Shiza Shahid is a Pakistani entrepreneur, social activist, investor, and educator. She is the co-founder and former CEO of the non-profit Malala Fund, which promotes education for every girl, as well as the co-founder and co-CEO of Our Place, a direct-to-consumer brand of cookware. In 2013, she was included in Times "30 Under 30" list of world change-makers, and in 2014, she was listed in Forbess "30 Under 30" list of global social entrepreneurs. She is also well-known as mentor of Nobel Peace Prize laureate Malala Yousafzai.

== Early life==
Shiza Shahid was born and raised in Islamabad, the capital of Pakistan. She spent her early teen years as a volunteer worker and as an activist. At the age of 14 she started working in prisons occupied by women who were convicted of various crimes. She worked as a volunteer at a relief camp following a deadly earthquake which struck Kashmir in 2005, killing nearly 85,000 people.

== Career ==
At the age of 18, Shahid received a scholarship to pursue higher studies at Stanford University and graduated in 2011. She returned to Pakistan in 2009 after hearing about the Taliban's ban against women's education. After completing her higher studies in 2011, she pursued a career as a business analyst at McKinsey & Company's office in Dubai. In 2017, she co-founded NOW Ventures, which focuses on funding startups.

Shahid has also given lectures and speeches in universities in different countries on the subjects of women's empowerment and the importance of child education.

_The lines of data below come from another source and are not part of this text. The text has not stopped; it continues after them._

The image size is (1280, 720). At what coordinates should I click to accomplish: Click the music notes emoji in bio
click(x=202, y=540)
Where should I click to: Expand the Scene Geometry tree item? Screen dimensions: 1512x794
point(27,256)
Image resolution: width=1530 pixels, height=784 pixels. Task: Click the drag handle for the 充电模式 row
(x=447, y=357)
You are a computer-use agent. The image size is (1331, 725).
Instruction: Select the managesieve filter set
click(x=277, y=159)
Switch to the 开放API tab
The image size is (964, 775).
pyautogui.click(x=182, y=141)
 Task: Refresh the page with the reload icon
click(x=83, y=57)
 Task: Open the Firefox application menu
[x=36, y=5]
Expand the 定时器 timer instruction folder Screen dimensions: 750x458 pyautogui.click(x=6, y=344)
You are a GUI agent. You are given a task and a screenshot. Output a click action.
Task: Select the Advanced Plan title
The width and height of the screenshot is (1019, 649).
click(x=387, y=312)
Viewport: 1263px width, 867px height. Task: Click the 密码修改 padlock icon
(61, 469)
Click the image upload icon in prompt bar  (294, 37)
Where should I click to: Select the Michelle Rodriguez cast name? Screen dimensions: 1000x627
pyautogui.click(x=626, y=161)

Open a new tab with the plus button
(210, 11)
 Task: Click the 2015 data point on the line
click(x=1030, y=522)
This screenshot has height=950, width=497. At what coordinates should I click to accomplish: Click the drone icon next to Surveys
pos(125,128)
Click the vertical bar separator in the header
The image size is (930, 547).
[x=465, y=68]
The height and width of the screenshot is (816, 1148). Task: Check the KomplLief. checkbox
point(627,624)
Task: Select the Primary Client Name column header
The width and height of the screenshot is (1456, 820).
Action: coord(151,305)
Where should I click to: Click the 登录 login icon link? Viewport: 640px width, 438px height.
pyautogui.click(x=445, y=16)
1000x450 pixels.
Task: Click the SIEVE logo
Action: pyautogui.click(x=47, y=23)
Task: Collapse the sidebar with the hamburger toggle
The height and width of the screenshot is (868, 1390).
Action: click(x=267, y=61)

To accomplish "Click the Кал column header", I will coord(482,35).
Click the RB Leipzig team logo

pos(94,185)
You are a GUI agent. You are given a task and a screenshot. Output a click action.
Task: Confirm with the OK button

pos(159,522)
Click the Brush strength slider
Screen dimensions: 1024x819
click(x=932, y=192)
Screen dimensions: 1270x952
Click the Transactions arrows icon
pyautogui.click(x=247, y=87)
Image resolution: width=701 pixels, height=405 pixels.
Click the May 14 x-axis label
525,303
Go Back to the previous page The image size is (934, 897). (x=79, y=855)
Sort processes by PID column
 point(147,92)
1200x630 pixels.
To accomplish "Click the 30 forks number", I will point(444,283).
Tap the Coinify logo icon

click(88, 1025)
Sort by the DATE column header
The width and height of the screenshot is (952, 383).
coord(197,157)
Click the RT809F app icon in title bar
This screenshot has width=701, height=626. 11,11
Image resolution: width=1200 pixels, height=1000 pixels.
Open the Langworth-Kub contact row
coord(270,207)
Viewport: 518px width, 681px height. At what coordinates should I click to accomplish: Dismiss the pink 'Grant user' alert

=== Collaboration with Malala ===
While pursuing her higher studies at Stanford University, Shahid reportedly watched a YouTube video of young Malala Yousafzai, who was ambitious and keen on empowering women and child education in Pakistan. She reached out to Malala's father Ziauddin and offered to assist Malala to achieve her dreams.

Shahid flew to Birmingham, where Yousafzai was hospitalized after being shot by Taliban members, to offer assistance to Yousafzai and her family to help them recover. Shahid and Malala co-founded the Malala Fund in 2013 with the aim of creating access to safe and high-quality education among girls in Pakistan and the African countries of Nigeria, Kenya, and Sierra Leone.

=== Our Place ===
Along with her husband, Amir Tehrani, and friend Zach Rosner, Shahid launched Our Place, a direct-to-consumer brand of cookware, in 2019. Our Place is known for the Always Pan, a piece of cookware sold in various pastel colors and primarily marketed via social media.